I welcome this amendment.

We were promised in the debate in July that we would see the full guidance before the prayers came into use, and we should take our time to make sure that that is the case. Five issues which specifically affect the clergy.

  1. First, whether they use or do not use the prayers, the Pastoral Guidance will provide protection for clergy from challenge. Without it clergy are exposed. Seeing legal advice might give some consolation on this point, but even had that been offered it would be necessary to see the Guidance in full before the prayers are commended.
  2. This means secondly that the pastoral guidance fits into the framework of clergy discipline and with the clergy conduct measure passing through Synod we need to be clear about how these two pieces of legislation join up.
  3. Thirdly, in theory conduct of the clergy is defined in the canons, but in practice Issues in Human Sexuality, which LLF is to replace, and the Guidelines for the Professional Conduct of the Clergy, which the CCM is to replace have been used to define unbecoming conduct. As the introduction to the Guidelines says, they were not written to do this. They have carried a weight which they were never designed to hold and the result has been a sense of unfairness for many and misery for some. We must not repeat this mistake. The new documents need to have enough legal weight. 
  4. Forth, the Pastoral Guidance is to be a suite of documents which will evolve and change to fit changing circumstances, our conduct judged against the guidance as it was when we acted as we did. This assumes a distinction between life and work. But we are making decisions about how we order our households, run our whole lives, with whom we may enter into a friendship [“don’t make friends in the parish”], whom we may marry. Unless we resign our orders we are bound by ecclesiastical discipline even if we don’t have a licence. You can’t evolve the rules regularly in that environment. 
  5. Fifthly and finally, who will decide on what is to evolve and how and when. Issues is a document of the House of Bishops, but the Guidelines belong to the Convocations. We must ask how and when will the Lower Houses be involved in matters which will touch all of us and define not just our work, but our lives. Will it be the House of Bishops by fiat? Or the College after a vote? Or – if the Guidance really is to mirror circumstances, maybe the local Ordinary? That is how managers work, but we are not managed. Or will there be consultation with the Convocations? But what about the laity who are affected by how their pastors behave? So maybe the Synod; but then you can’t evolve in the way you want. 

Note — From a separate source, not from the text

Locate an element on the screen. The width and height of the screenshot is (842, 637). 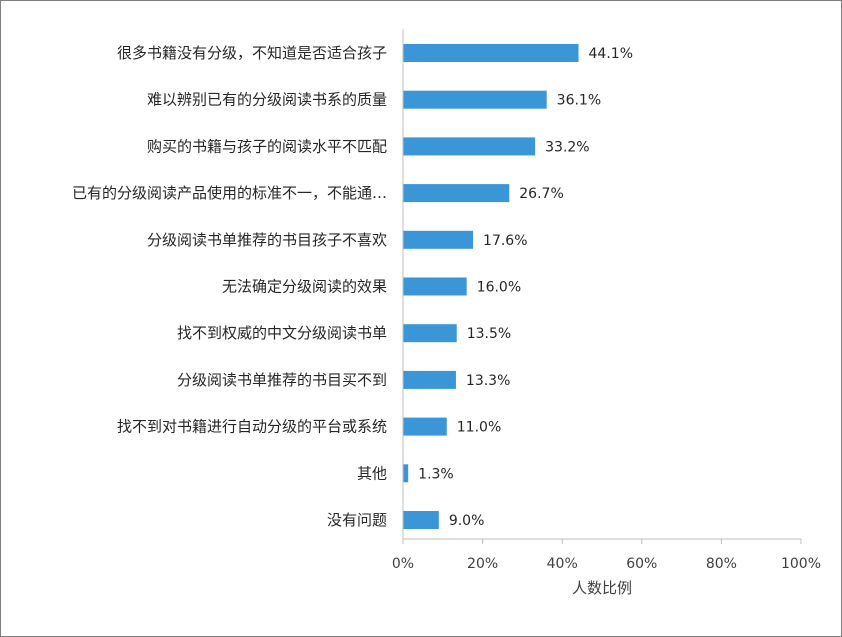
x-tick-label-2: 40% is located at coordinates (562, 564).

There are lots of questions here and they need to be thought through and answered properly before these prayers are commended if the clergy are not to find themselves in an extraordinarily difficult position whatever their view on the substantive issue. With this amendment it might be possible still to vote for the main motion, although my understanding of the sacrament of marriage will mean that I shall not. But without this amendment, I cannot see how any cleric of any viewpoint can offer it their support, and would ask the laity to hear these clerical concerns and also to support this amendment.